Granzymes A and B are the most studied ones. Gran-zyme B cleaves Asp or Glu residue of pro-caspases, resulting in activated caspase cascade, which ultimately leads to the death of the target cell. Activated caspases induce DNA fragmentation and cell apoptosis [14, 15]. Under normal conditions, the system granzyme B/perforin plays an important role in liquidation of abnormal cells, having antiviral activity and participating in the elimination of tumor cells. Thus, granzyme plays an important role in CTL-medi-ated immune response.
Table 1
Biochemical parameters in patients with CHF, M ± m
Parameters Control group I group II group III group
(N=10) (N=41) (N=39) (N=34)
Cholesterol, mmol/l 2,85 ± 0,21 4,51 ± 0,23*** 5,25 ± 0,33*** 5,47 ± 0,27***
Triglycerides, mmol/l 1,01 ± 0,14 3,74 ± 0,37*** 4,66 ± 0,24*** 4,19 ± 0,29***
a-LP, mmol/l 1,29 ± 0,16 0,83 ± 0,11* 0,72 ± 0,08** 0,50 ± 0,03***
ß-LP, mmol/l 2,49 ± 0,21 3,60 ± 0,26** 4,06 ± 0,35** 4,83 ± 0,18***
Glucose, mmol/l 4,2 ± 0,2 5,1 ± 1,28* 7,3 ± 1,1** 4,1 ± 0,1
HB AI, % 5,5 ± 0,08 5,3 ± 0,01 6,7 ± 0,07* 5,4 ± 0,01
Cystatin C, mg/l 0,8 ± 0,01 1,1 ± 0,04 1,4 ± 0,07* 1,2 ± 0,06
*p <0,05; **p<0,01; ***p <0,001 compared to the control value
Table 2
Markers of apoptosis in patients with CHF, M ± m
Parameters Control group I group II group III group
(N=10) (N=41) (N=39) (N=34)
NO, |imol/l 10,2 ± 0,4 13,7 ± 0,4*** 23,4 ± 0,5*** 21,4 ± 0,5***
Granzyme B, ng/ml 14,5 ± 0,9 22,0 ± 1,4*** 36,4 ± 0,8*** 28,8 ± 1,1***
*p <0,05; **p<0,01; *** p <0,001 compared to the control value
A number of researchers have suggested that granzyme B can cleave extracellular matrix [16]. It is assumed that granzyme B is involved in chronic, as well as acute inflammation in the atherosclerotic processes in coronary artery. It can be assumed that the inhibition of granzyme B can introduce a new therapeutic approach to the treatment of cardiovascular diseases and such conditions as prevention of progression of atherosclerosis, plaque rupture.

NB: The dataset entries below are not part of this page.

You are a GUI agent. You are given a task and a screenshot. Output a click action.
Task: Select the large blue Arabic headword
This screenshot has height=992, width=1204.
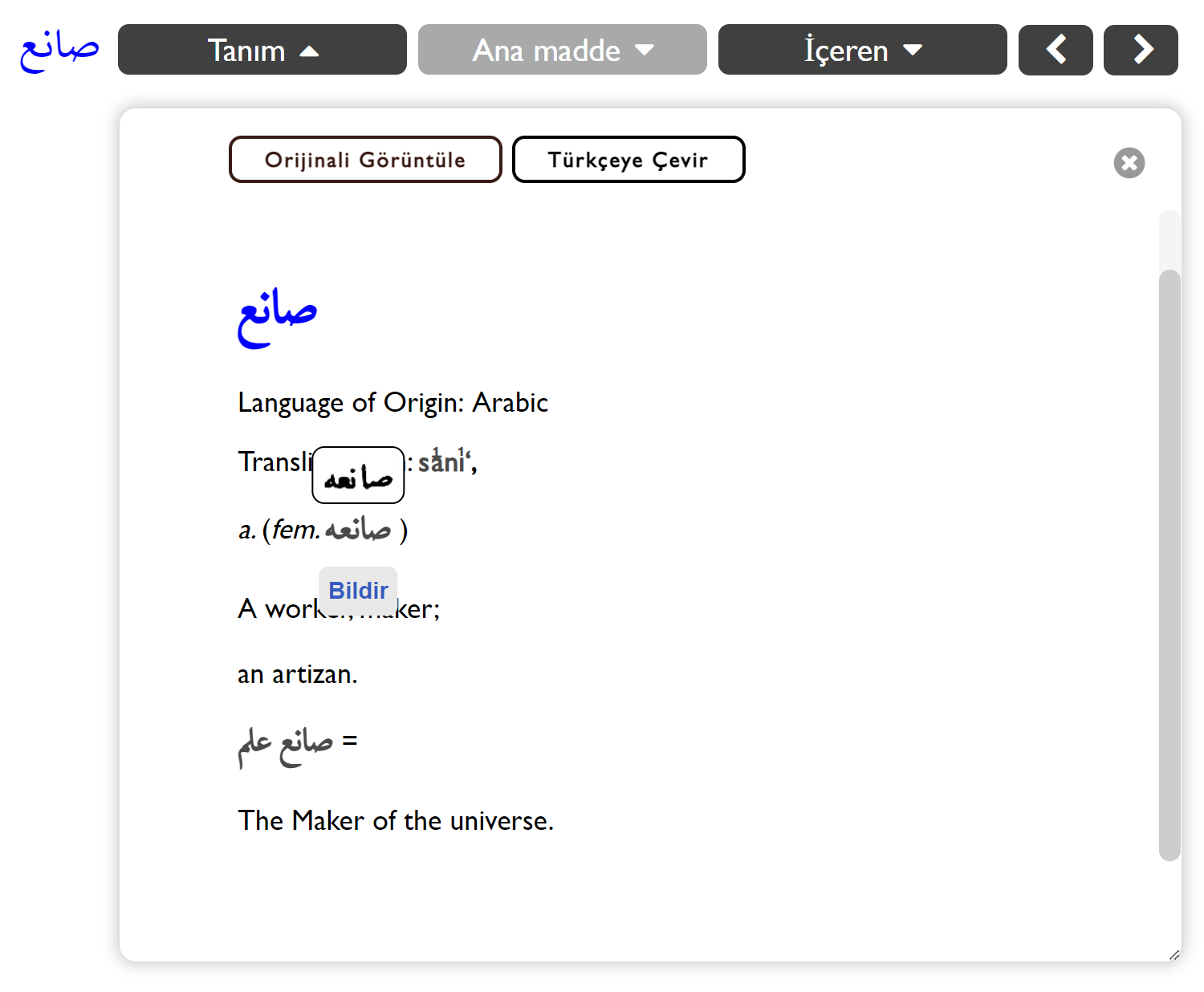tap(278, 315)
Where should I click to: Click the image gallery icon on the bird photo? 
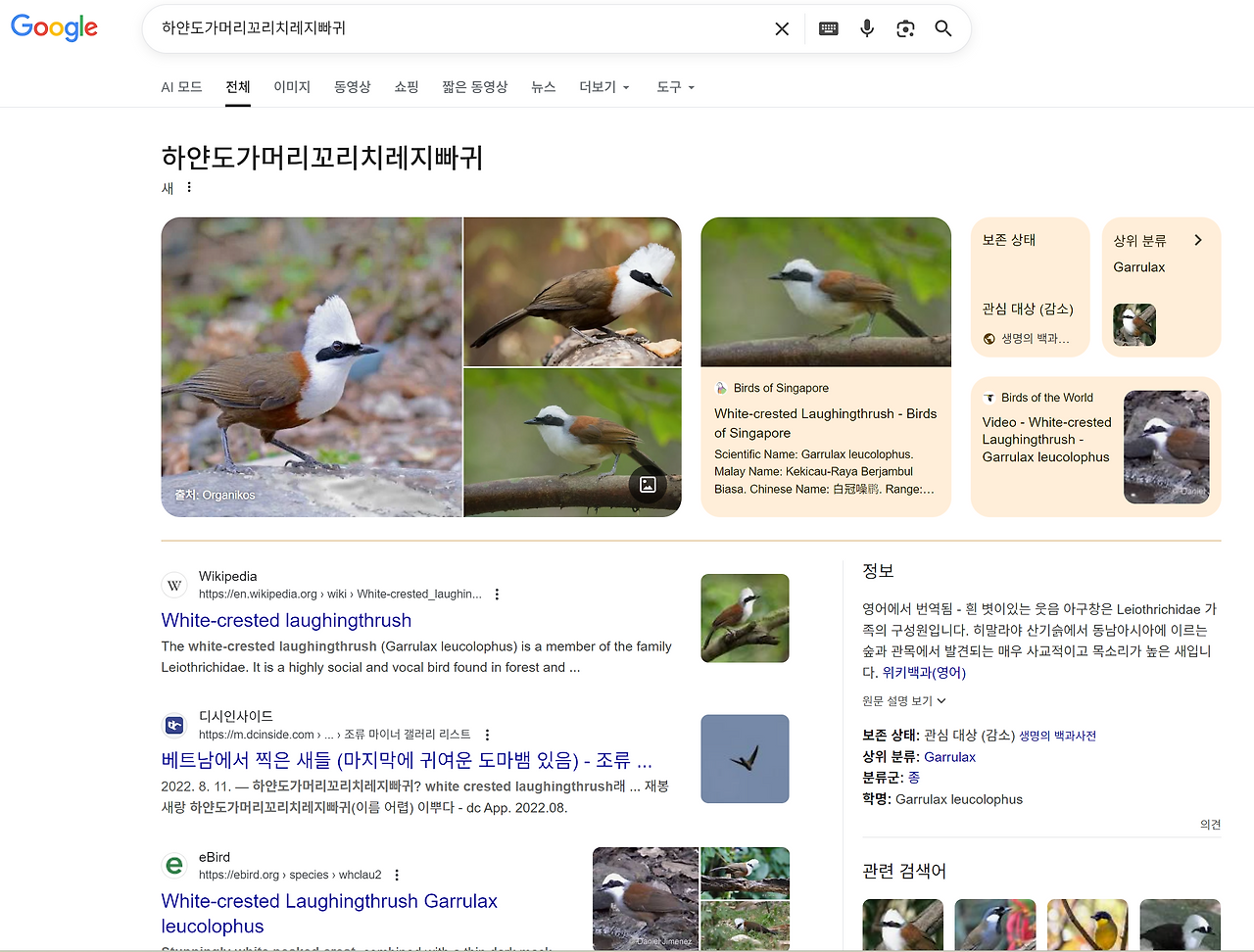click(x=647, y=484)
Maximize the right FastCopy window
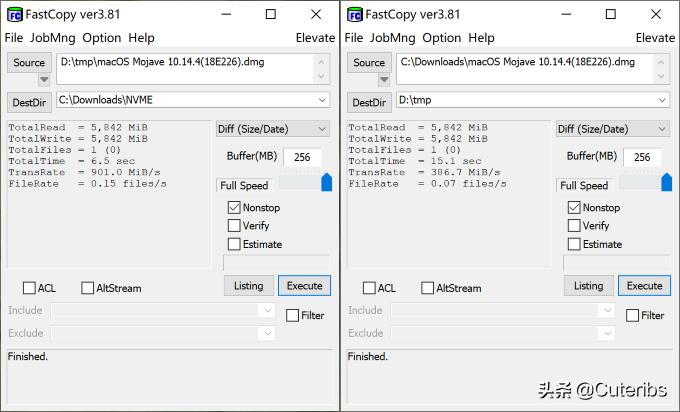680x412 pixels. [611, 14]
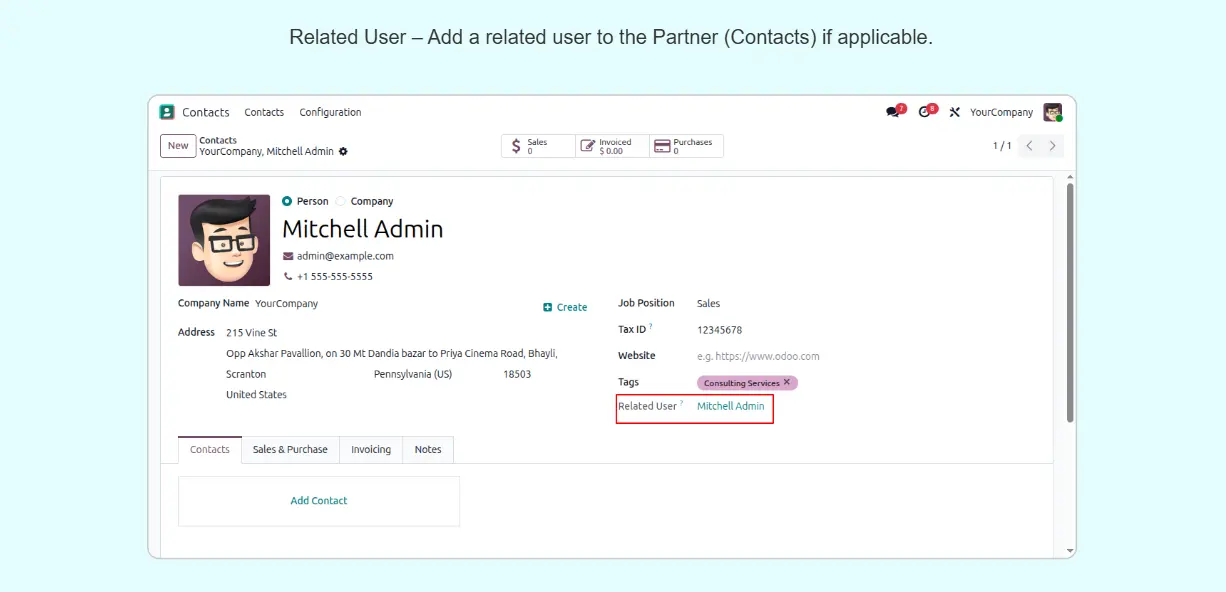Click the form's vertical scrollbar
Image resolution: width=1226 pixels, height=592 pixels.
pos(1070,300)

To characterize CHF complications we investigated the levels of cystatin C and found that the largest increase was observed in II group (by 1,8 times), while in I and III groups this indicator increased by 1,4 and 1,5 times, respectively. The literature shows that increased levels of cystatin C, regardless of other factors, are associated with the severity of induced ischemia [17, 18]. Normally cystatin C, as an inhibitor of cysteine proteinases, prevents the development of atherosclerotic lesions. However, increased level of cys-tatin C in atherosclerosis may serve as an evidence of large atherosclerotic plaques [19, 20]. Cystatin C in patients with DM-2 can serve as a reliable predictor of development of cardiovascular complications. For instance, it allows to predict the occurrence of arterial hypertension in patients with DM-2 and to some extent to measure the degree of progression of coronary atherosclerosis in these patients [21, 22].
Thus, it can be concluded that the studied parameters of
oxidative stress and apoptosis, either individually or in combination, determine the degree of progression of CHF, can serve as markers of complications, and are correlated with biochemical changes in parameters of lipid and carbohydrate metabolism.